### WORK TO DO
1 - Say whether each statement agrees with the restricted stock award agreement, answering yes or no and quoting the deciding words from it: (a) The Company is a Maryland corporation. (b) The Restricted Shares vest in accordance with Section 7.1. (c) The Plan is named the Key Energy Services, Inc. 2009 Equity and Cash Incentive Plan.
2 - Reproduce only the entries from the line with "Click the first" to the line with "Mark the lower", both included, with their requests. Multiply every coordinate in the answers by 2.35 and round to whole numbers, rounding halves up.

KEY ENERGY SERVICES, INC.
2009 EQUITY AND CASH INCENTIVE PLAN
RESTRICTED STOCK AWARD AGREEMENT

THIS RESTRICTED STOCK AWARD AGREEMENT (this “ Agreement ”), dated as of                      ,                      (the “ Date of Grant ”), is made by and between Key Energy Services, Inc., a Maryland corporation (the “ Company ”), and                      (the “ Participant ”).

R E C I T A L S:

WHEREAS , the Company has adopted the Key Energy Services, Inc. 2009 Equity and Cash Incentive Plan (the “ Plan ”) pursuant to which awards of Restricted Stock of the Company may be granted; and

WHEREAS , the Committee has determined that it is in the best interests of the Company and its stockholders to grant the award of restricted shares of Common Stock provided for herein (the “ Restricted Stock Award ”) to the Participant in recognition of the Participant’s services to the Company, such grant to be subject to the terms set forth herein.

NOW, THEREFORE , in consideration for the services rendered by the Participant to the Company and the mutual covenants hereinafter set forth, the parties hereto agree as follows:

1.  Grant of Restricted Stock Award . Pursuant to Section 7.1 of the Plan, the Company hereby issues to the Participant on the Date of Grant the Restricted Stock Award consisting of, in the aggregate,                      shares of Restricted Stock of the Company (hereinafter called the “ Restricted Shares ”) having the rights and subject to the restrictions set out in this Agreement and the Plan. The Restricted Shares shall vest in accordance with Section 4 hereof.

[Raw records]
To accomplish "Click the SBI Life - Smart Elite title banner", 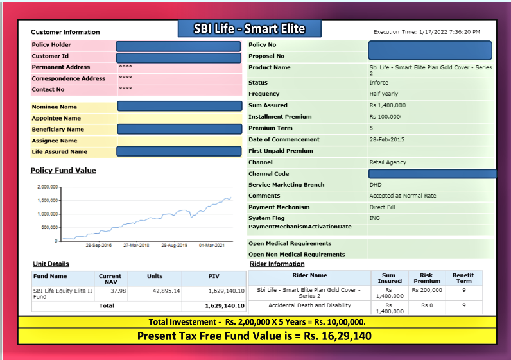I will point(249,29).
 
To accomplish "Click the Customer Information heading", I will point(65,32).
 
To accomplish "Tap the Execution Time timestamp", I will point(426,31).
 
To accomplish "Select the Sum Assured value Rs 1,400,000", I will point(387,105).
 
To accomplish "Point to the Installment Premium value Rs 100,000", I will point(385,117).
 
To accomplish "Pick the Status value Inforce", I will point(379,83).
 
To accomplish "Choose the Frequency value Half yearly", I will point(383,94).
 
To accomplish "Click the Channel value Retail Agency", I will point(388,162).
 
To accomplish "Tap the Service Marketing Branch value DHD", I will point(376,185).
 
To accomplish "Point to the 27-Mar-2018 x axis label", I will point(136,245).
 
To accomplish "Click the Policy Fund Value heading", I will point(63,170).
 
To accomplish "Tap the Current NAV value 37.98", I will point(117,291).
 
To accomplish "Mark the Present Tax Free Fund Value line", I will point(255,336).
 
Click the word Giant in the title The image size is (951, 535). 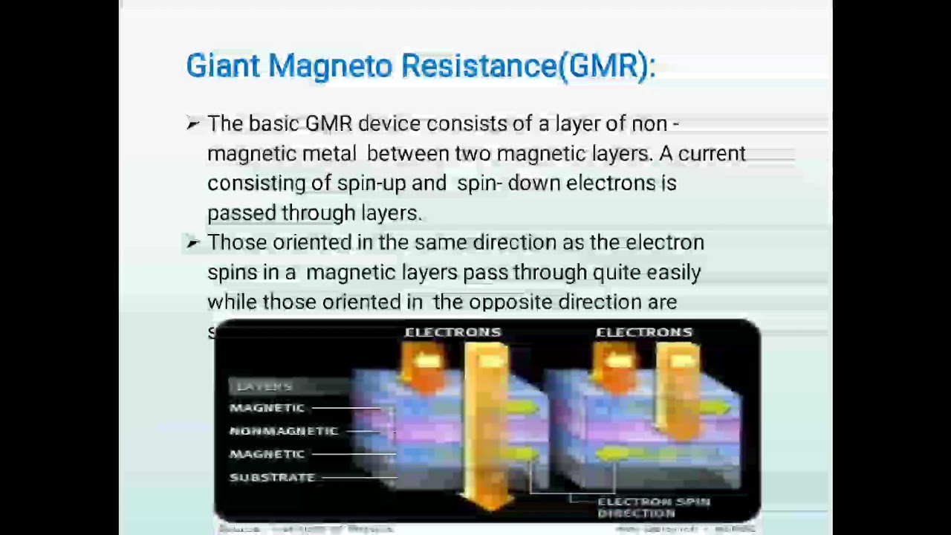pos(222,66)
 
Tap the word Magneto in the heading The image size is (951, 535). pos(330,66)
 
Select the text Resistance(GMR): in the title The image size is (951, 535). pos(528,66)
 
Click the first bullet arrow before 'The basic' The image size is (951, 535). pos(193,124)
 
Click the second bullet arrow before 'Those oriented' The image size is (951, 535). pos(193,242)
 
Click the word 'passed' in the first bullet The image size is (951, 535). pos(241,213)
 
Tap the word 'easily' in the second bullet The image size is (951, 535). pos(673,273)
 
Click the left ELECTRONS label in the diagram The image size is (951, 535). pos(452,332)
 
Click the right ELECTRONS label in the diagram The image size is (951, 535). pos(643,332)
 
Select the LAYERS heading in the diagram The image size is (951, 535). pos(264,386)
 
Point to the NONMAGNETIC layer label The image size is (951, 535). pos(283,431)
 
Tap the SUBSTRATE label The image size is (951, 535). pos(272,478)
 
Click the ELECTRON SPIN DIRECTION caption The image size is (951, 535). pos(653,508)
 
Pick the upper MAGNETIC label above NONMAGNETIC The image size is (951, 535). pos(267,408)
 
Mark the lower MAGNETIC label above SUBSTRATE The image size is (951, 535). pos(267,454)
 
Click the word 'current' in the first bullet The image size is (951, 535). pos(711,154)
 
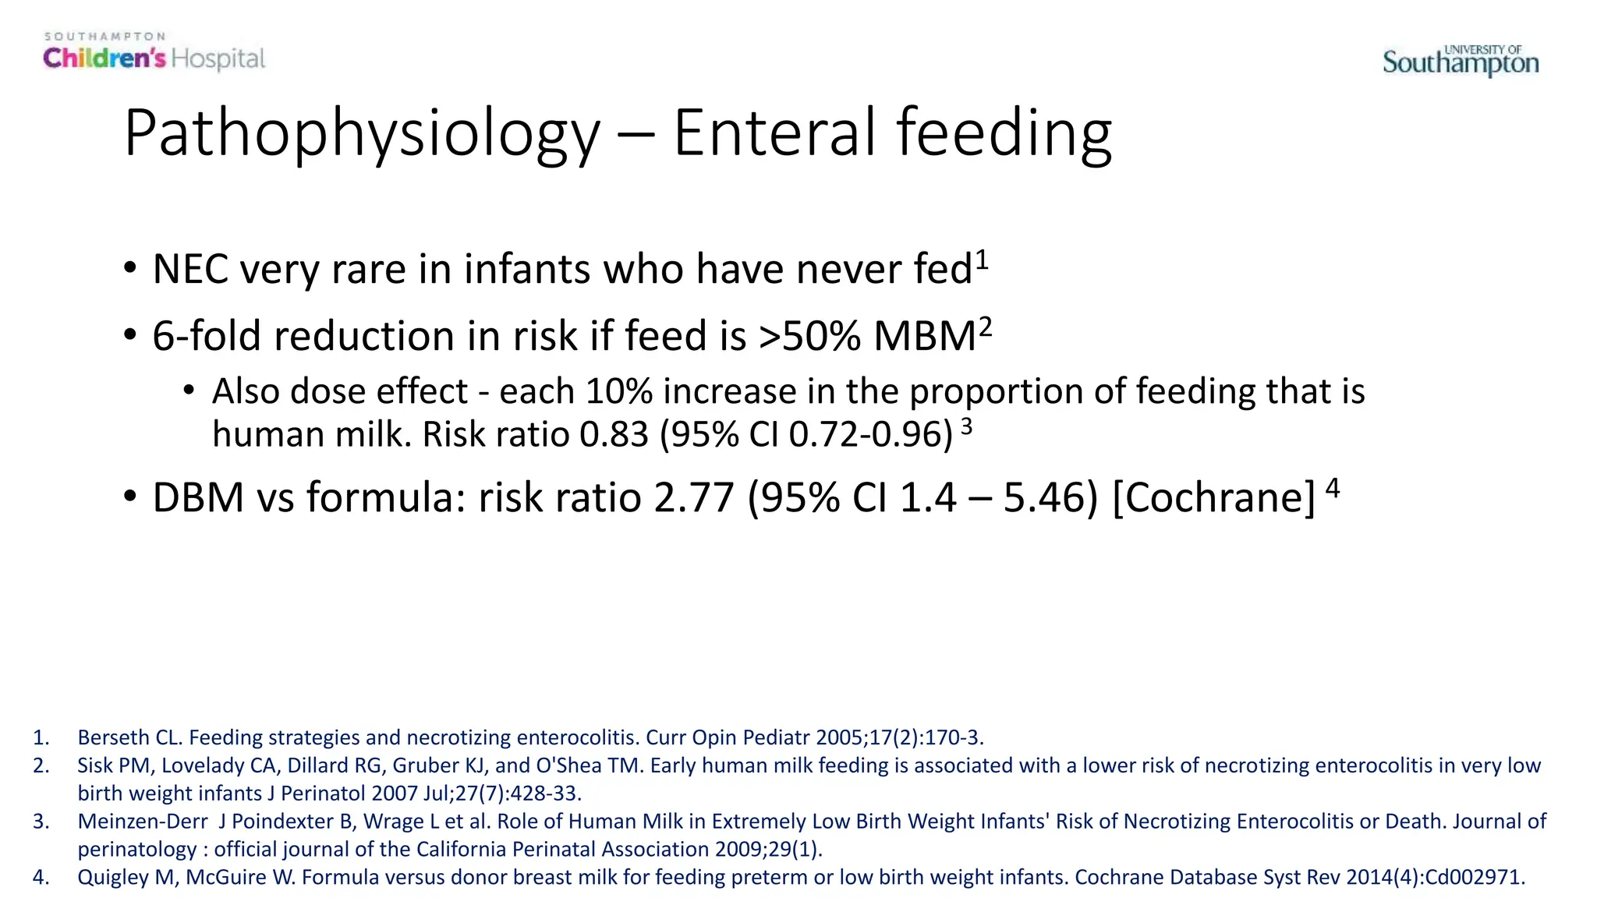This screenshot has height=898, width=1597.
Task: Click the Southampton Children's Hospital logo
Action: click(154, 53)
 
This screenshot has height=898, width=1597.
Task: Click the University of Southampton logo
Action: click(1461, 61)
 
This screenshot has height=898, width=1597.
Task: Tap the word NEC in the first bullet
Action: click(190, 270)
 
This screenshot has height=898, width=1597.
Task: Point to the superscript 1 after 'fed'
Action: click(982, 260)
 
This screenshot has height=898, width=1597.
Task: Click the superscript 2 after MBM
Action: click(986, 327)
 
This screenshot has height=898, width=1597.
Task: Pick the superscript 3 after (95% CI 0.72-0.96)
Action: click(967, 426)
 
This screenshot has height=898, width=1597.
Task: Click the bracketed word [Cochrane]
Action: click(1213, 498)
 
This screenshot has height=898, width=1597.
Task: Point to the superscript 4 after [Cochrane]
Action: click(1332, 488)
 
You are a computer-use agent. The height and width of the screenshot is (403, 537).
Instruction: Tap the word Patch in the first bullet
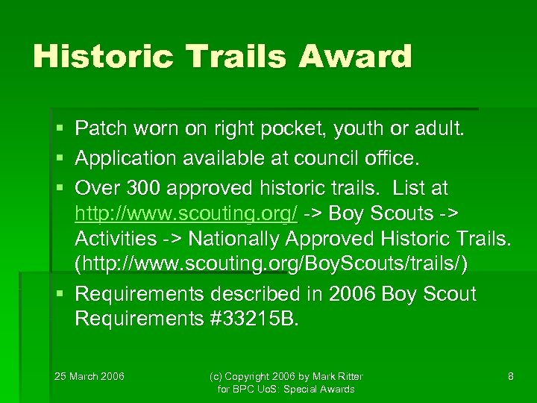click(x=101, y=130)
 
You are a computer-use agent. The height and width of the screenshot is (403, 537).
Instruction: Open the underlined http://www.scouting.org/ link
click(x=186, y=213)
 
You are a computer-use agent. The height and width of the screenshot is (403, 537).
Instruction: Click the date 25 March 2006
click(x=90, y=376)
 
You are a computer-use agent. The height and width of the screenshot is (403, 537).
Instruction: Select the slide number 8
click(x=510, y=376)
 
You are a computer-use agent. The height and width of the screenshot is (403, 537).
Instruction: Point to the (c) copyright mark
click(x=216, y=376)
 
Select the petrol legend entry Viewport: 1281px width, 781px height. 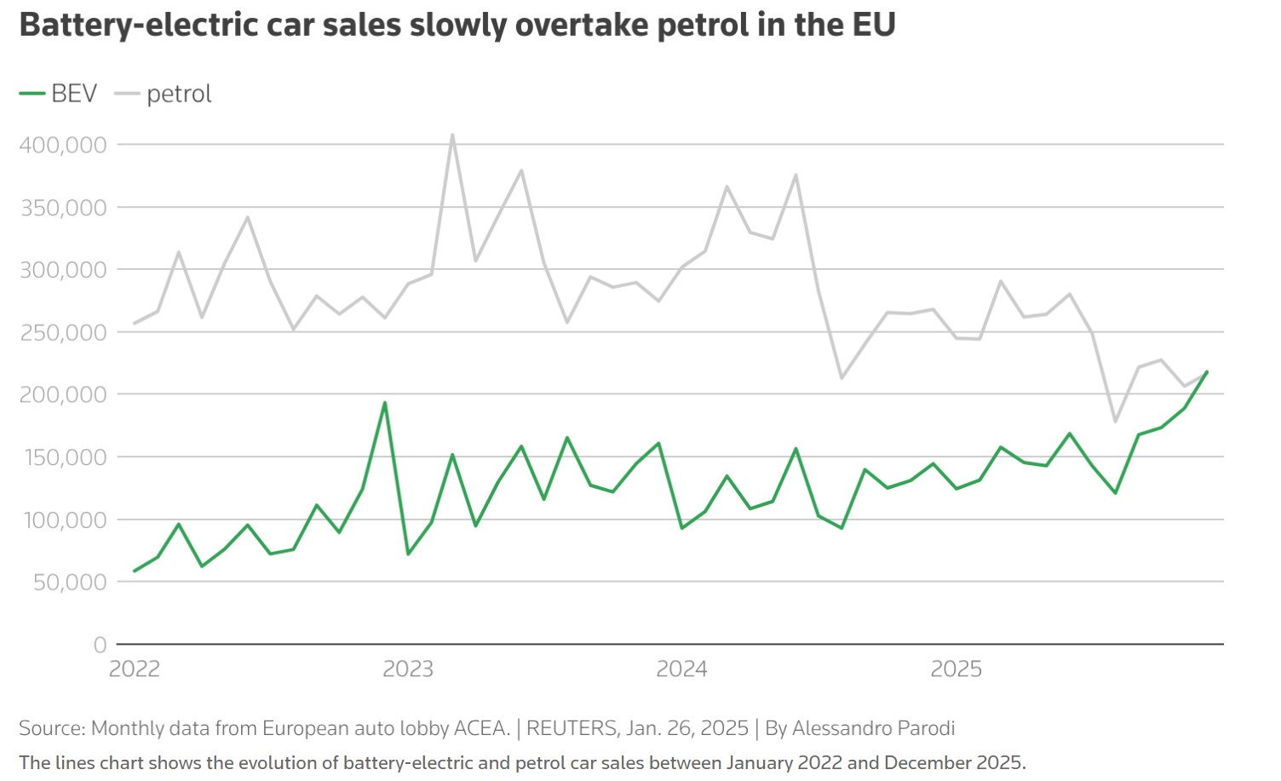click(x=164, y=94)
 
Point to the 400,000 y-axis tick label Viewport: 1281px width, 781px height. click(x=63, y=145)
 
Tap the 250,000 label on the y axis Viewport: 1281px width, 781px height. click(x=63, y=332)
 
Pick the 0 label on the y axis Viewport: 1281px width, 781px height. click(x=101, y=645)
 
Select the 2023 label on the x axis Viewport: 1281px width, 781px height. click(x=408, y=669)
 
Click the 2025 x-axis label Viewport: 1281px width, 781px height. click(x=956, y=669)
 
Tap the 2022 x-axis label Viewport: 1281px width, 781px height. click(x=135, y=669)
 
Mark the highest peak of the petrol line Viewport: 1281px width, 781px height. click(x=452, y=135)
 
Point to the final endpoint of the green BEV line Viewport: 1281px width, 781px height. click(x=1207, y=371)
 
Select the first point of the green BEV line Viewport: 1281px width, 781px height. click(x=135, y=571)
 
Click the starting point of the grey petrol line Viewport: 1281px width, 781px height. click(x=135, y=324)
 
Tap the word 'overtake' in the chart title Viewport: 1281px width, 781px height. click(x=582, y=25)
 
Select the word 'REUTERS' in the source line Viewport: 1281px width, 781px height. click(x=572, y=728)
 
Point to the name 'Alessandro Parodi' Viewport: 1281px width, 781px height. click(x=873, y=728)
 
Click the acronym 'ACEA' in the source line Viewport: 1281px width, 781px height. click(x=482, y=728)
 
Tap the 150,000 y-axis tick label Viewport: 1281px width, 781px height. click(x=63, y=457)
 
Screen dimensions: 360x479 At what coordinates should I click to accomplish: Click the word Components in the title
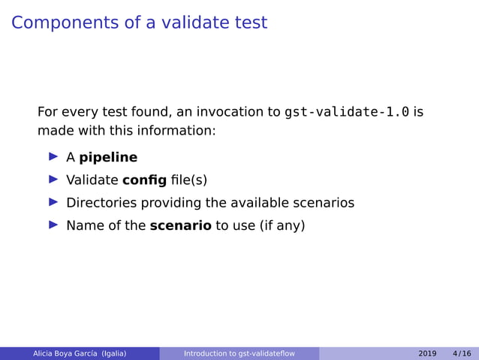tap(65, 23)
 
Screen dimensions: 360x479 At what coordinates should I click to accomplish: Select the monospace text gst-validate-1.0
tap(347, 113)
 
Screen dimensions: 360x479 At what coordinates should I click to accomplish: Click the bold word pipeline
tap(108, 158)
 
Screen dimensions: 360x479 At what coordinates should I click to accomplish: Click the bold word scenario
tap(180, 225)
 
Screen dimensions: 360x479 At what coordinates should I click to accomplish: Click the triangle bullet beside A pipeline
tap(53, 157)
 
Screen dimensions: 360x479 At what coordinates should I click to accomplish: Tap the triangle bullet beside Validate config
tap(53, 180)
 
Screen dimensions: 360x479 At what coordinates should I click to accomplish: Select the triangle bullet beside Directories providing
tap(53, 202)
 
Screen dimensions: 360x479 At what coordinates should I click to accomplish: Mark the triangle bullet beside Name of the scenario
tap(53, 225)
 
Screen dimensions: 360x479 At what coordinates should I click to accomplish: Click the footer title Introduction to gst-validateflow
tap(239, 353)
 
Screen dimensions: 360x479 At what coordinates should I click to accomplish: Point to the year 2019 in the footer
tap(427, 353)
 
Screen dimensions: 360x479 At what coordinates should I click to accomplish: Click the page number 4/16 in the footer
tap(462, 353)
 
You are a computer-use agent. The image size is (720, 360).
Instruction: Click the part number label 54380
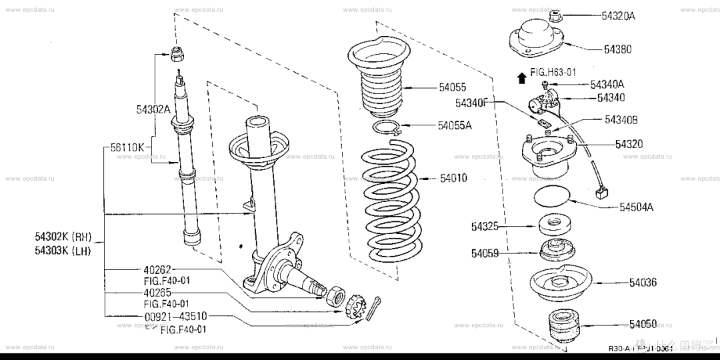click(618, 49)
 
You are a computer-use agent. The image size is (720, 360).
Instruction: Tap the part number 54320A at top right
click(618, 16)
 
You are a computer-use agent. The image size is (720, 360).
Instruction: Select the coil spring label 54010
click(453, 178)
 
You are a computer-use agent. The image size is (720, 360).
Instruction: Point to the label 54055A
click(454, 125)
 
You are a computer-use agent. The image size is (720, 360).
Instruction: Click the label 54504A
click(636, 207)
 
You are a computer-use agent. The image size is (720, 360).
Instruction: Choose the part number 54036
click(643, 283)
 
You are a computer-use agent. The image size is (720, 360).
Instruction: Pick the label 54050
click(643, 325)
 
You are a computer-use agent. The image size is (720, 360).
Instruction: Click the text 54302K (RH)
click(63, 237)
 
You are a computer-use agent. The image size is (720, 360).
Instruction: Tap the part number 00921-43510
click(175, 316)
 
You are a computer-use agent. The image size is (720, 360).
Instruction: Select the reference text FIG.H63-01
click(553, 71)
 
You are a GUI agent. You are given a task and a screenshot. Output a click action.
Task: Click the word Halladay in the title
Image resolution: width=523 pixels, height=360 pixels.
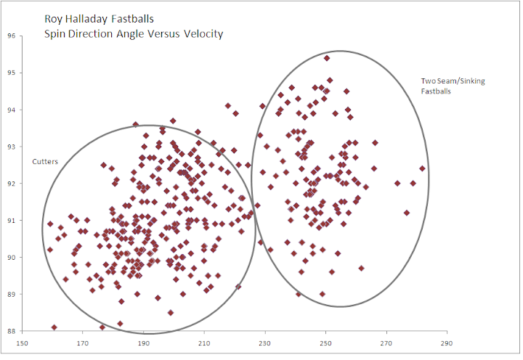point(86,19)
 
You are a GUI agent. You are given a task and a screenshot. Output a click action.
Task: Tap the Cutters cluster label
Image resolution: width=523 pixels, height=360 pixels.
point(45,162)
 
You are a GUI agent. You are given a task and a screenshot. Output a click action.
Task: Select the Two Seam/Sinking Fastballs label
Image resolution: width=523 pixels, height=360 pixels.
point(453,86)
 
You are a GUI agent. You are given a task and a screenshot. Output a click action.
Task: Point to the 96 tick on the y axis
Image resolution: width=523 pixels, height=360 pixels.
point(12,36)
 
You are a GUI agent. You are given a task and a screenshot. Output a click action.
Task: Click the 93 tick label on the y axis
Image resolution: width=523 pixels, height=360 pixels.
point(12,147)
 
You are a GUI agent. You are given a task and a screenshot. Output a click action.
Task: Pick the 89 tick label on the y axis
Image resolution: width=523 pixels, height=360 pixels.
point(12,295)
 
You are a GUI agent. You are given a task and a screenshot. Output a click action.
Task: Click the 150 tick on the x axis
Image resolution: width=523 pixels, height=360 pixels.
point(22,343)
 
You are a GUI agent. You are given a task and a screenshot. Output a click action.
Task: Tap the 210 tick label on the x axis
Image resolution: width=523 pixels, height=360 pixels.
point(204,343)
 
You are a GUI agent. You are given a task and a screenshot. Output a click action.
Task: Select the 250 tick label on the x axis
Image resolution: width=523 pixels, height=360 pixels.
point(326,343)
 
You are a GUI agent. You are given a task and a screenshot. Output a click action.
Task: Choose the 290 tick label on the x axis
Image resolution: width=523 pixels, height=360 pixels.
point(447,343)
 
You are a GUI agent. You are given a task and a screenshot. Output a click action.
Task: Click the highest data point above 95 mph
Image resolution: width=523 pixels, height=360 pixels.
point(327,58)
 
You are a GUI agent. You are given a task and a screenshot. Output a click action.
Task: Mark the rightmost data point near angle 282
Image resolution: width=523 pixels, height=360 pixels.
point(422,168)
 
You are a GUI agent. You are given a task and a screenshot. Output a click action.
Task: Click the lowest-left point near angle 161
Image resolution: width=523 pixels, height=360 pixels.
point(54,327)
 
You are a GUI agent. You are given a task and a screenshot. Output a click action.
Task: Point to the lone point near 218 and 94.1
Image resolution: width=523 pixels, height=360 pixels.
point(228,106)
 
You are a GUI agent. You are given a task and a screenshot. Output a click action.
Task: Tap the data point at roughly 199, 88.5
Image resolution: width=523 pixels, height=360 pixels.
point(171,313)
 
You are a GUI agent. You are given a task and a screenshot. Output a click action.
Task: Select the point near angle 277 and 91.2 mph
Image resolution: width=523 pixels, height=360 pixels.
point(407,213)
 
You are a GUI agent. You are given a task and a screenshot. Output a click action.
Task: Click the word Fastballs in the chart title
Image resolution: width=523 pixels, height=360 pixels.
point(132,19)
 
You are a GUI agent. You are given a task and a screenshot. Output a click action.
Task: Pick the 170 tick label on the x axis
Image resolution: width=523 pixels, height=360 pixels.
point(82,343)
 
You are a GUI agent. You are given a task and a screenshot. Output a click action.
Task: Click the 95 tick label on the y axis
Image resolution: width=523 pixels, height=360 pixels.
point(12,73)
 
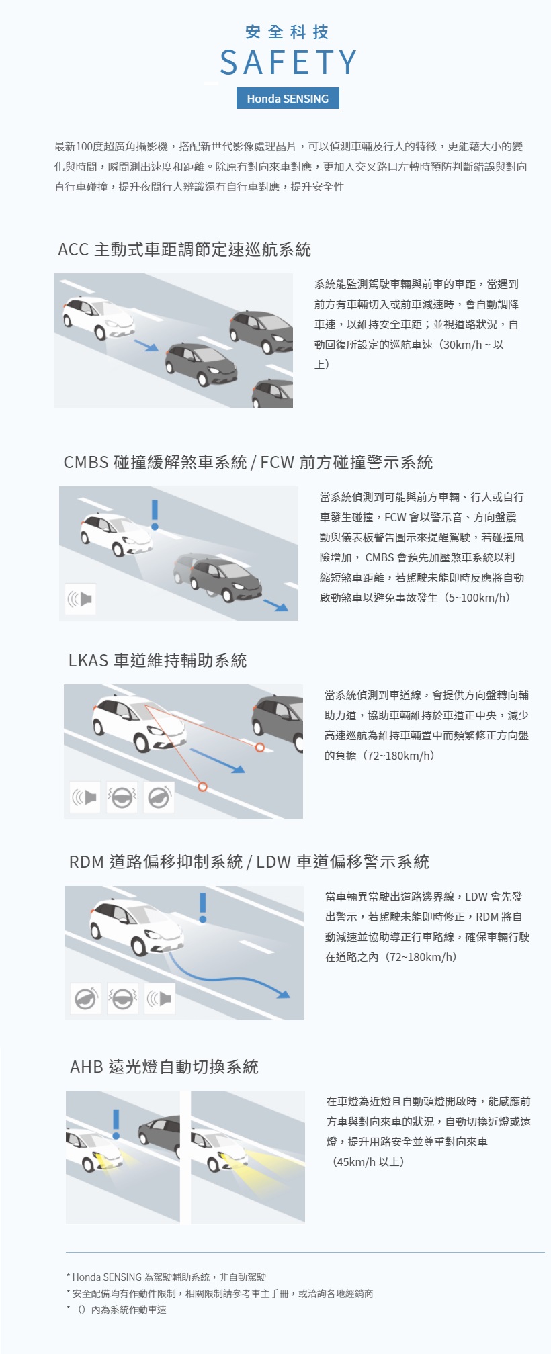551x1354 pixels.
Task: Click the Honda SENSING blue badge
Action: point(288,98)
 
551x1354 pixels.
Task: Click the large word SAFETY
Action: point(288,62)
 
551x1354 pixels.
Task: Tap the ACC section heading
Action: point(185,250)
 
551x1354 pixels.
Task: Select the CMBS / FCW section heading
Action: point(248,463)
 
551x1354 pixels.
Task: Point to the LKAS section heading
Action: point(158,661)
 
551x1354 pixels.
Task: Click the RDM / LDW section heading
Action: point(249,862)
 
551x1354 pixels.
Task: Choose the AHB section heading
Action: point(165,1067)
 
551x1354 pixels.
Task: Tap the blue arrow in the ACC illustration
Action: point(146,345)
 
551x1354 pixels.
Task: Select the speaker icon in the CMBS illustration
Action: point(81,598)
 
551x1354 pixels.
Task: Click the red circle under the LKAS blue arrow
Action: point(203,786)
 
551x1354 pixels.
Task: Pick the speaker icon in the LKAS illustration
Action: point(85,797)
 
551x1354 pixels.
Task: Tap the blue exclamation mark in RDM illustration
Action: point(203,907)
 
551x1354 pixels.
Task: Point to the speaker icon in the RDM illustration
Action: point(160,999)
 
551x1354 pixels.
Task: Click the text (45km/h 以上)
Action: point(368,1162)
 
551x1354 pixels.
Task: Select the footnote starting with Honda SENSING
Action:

### ANSWERS IN ORDER
1 -
(a) Yes: "Key Energy Services, Inc., a Maryland corporation (the “ Company ”)"
(b) No: "The Restricted Shares shall vest in accordance with Section 4 hereof."
(c) Yes: "the Company has adopted the Key Energy Services, Inc. 2009 Equity and Cash Incentive Plan (the “ Plan ”)"

2 -
Click the first bullet arrow before 'The basic' The image size is (951, 535). pos(454,291)
 
Click the second bullet arrow before 'Those oriented' The image size is (951, 535). pos(454,569)
 
Click the word 'passed' in the first bullet The image size is (951, 535). pos(566,501)
 
Tap the word 'easily' in the second bullet The image size is (951, 535). pos(1582,642)
 
Click the left ELECTRONS label in the diagram The image size is (951, 535). pos(1062,780)
 
Click the right ELECTRONS label in the diagram The image size is (951, 535). pos(1511,780)
 
Select the LAYERS heading in the diagram The image size is (951, 535). pos(620,907)
 
Point to the NONMAGNETIC layer label The image size is (951, 535). pos(665,1013)
 
Tap the SUBSTRATE label The image size is (951, 535). pos(639,1123)
 
Click the ELECTRON SPIN DIRECTION caption The image size is (951, 535). pos(1535,1194)
 
Pick the upper MAGNETIC label above NONMAGNETIC The image size is (951, 535). pos(627,959)
 
Mark the lower MAGNETIC label above SUBSTRATE The image size is (951, 535). pos(627,1067)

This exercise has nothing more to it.